If none of this sounds appealing, I hear you, but trying times call for digital measures, it seems. But while “digital dating” is a good thing, sometimes an in-person meeting is simply necessary: to keep a budding relationship from falling apart, or to keep you from going crazy, among other reasons. Personally, if I were the case, I would insist that my potential partner and I both get tested and wait for our results (while in quarantine) before attempting a meeting—and I would have to trust the person enough to take that route. Fact: There is no such thing as a risk-free option.
Precautions you can take
The Centers for Disease Control and Prevention and the World Health Organization (the two most important authorities on control) COVID), have refrained from offering explicit advice on how to handle sex and intimacy, seemingly overlooking the fact that misinformation spreads even more easily than the virus. Fortunately, the New York City Department of Health and Mental Hygiene has offered the world some helpful tips for safer sex during these truly trying times, which I’ve taken the liberty of sharing with you:
1. The only safe sex is masturbationalthough it is still important to wash your hands (and sex toys) with soap and water before and after sex.
2. Sex with a trusted (consenting) partner living with you is the second safest option. The smaller the circle of people you have (sexual) contact with, the lower the risk.
3. It’s best to limit close/sexual contact with anyone you don’t live with (I’m curious how many couples have decided to move in together during this time!).
4. Talk about COVID Talk to your partner(s) about risks as you would other safe sex topics (like testing, condoms, birth control). If you’ve always struggled with this, here’s your chance to brush up on your communication skills. Be sure to ask your partner if they have any symptoms or have had any in the last 14 days, and if they’ve been diagnosed with COVID at any point.
5. People are considered to be no longer contagious about 10 days after their last symptoms appeared, although testing is the only way to be sure, as some people are completely asymptomatic. Also, just because you are cured does not mean you are safe from reinfection.
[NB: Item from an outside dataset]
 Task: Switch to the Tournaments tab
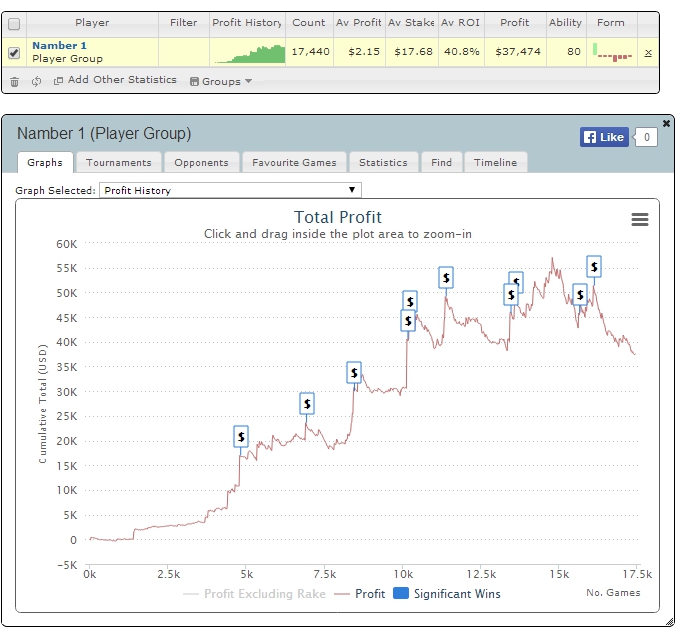(119, 162)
6. If you usually meet potential sex partners online or make a living working in the sex industry, consider switching to video dating, sexting, or chat rooms for now. If you’re in a relationship and don’t live together and are in lockdown, video sex can fan the flames and fuel fantasies: the unknown can be unsettling, but also sexy.
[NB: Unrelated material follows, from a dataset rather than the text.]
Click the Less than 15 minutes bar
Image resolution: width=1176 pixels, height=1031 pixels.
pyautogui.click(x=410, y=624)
7. Wearing a face mask during sex may seem crazy, but it adds an extra layer of protection, and I personally think there’s a lot of kink potential in wearing a mask. The New York City Department of Health advises people to “get creative with sexual positions and physical barriers, like walls, that allow sexual contact while preventing close face-to-face contact.”
8. Wash yourself (with soap and water) before and after sexual intercourse.
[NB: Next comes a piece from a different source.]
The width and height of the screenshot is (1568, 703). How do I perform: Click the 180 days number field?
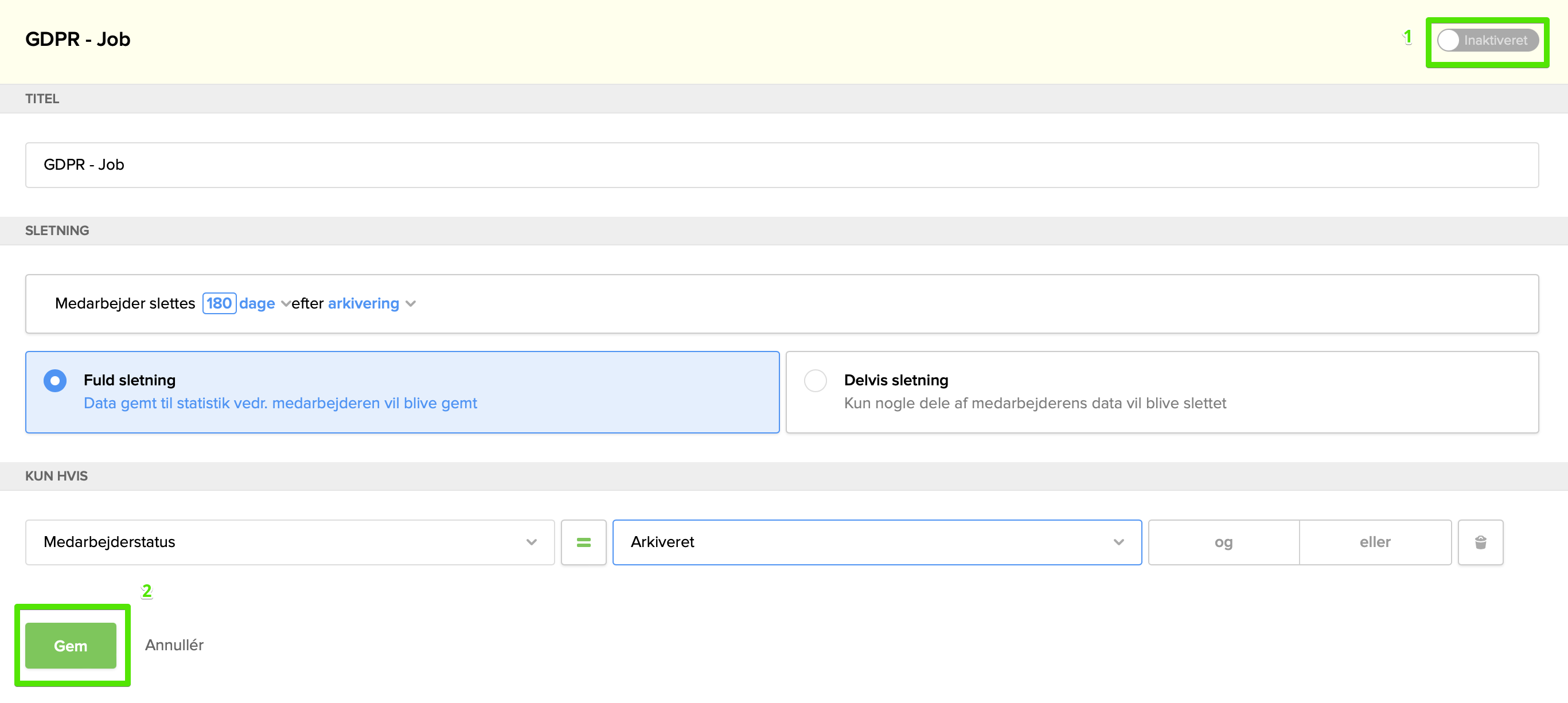(x=219, y=303)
9. People with lung or heart disease, diabetes, cancer or a weakened immune system, including those with a detectable HIV viral load and low CD4 count, or those over 60, may be at higher risk and may therefore consider taking a break from sex, particularly if they are not living with their partner(s).
The essentials
Bottom line: Times are crazy, but the basic principles of risk reduction remain the same. Be as careful as you can given your personal circumstances, communicate openly and honestly with your sexual partners, and respect others’ decisions about intimate contact, even if they don’t reflect your own. We’re going to get through this, y’all.